● **Directions**:
Show every line below where "size" appears.

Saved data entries
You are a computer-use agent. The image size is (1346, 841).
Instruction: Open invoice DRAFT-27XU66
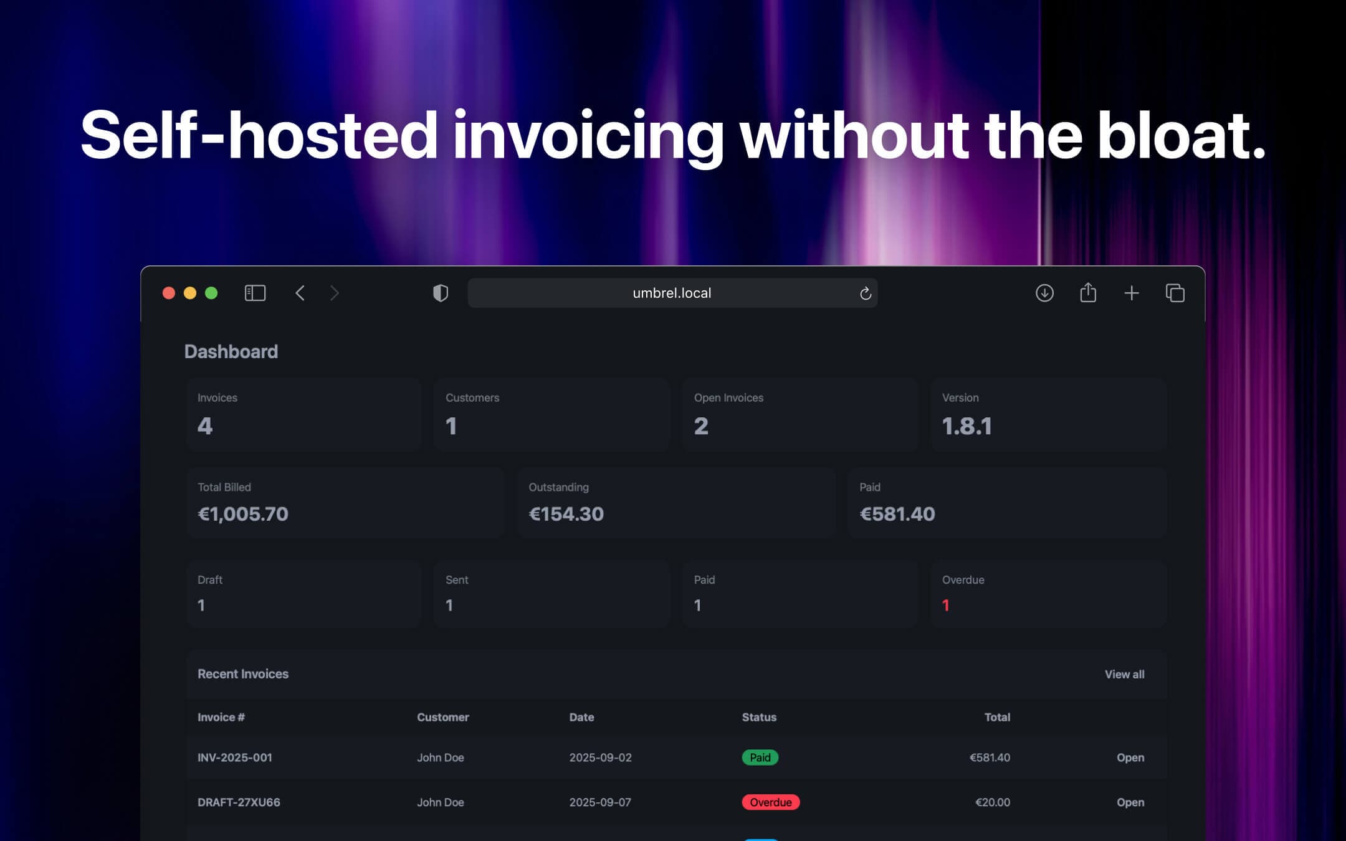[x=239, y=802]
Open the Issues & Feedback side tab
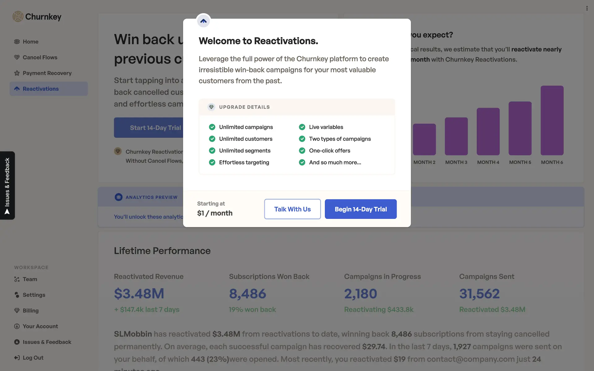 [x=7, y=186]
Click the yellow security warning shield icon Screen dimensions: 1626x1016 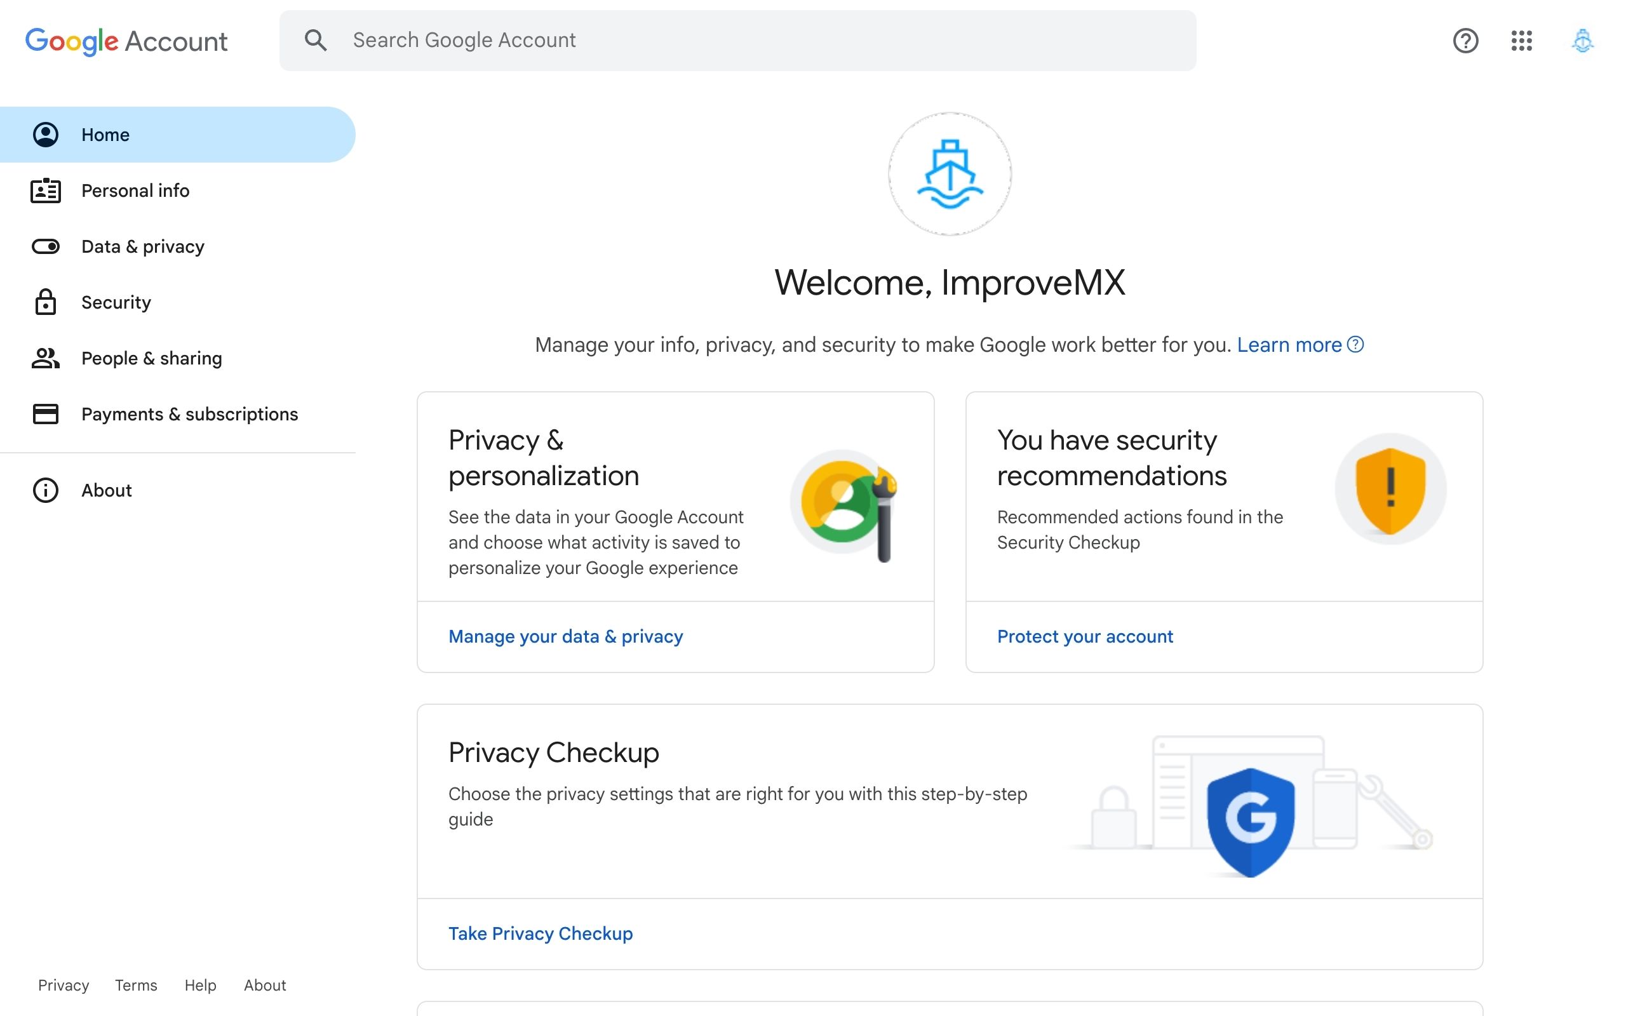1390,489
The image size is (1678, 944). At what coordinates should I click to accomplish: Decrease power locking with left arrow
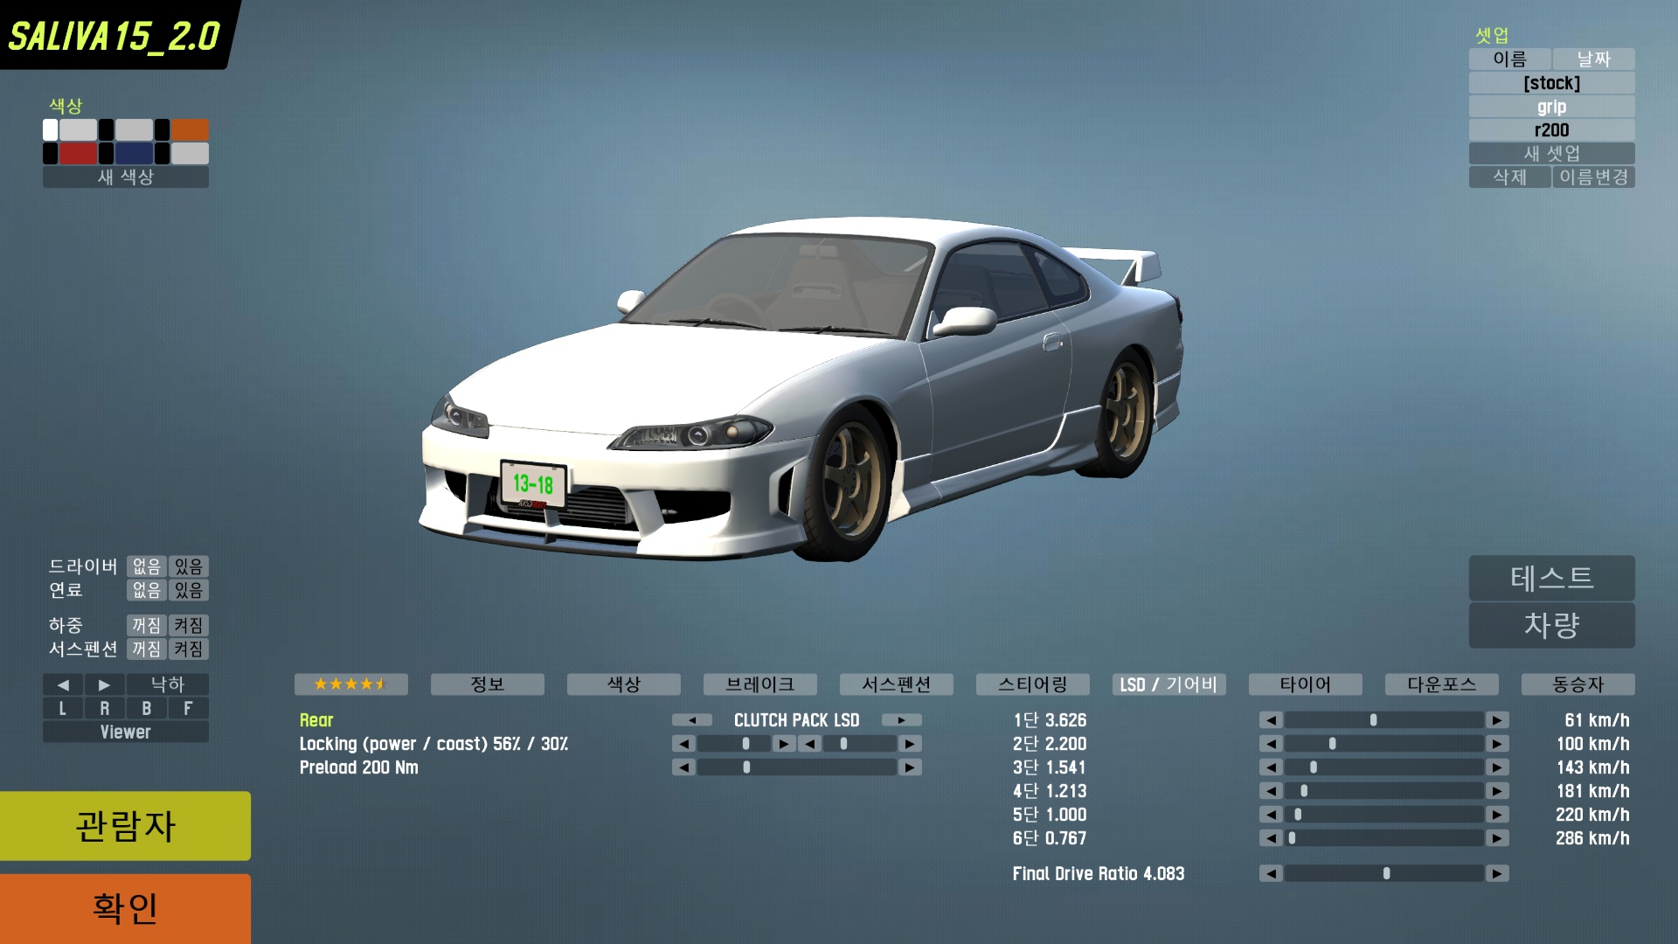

● **Finished exercise**:
You are a computer-use agent. The image size is (1346, 841).
The image size is (1678, 944). At what coordinates should I click to accomplish: Decrease power locking with left arrow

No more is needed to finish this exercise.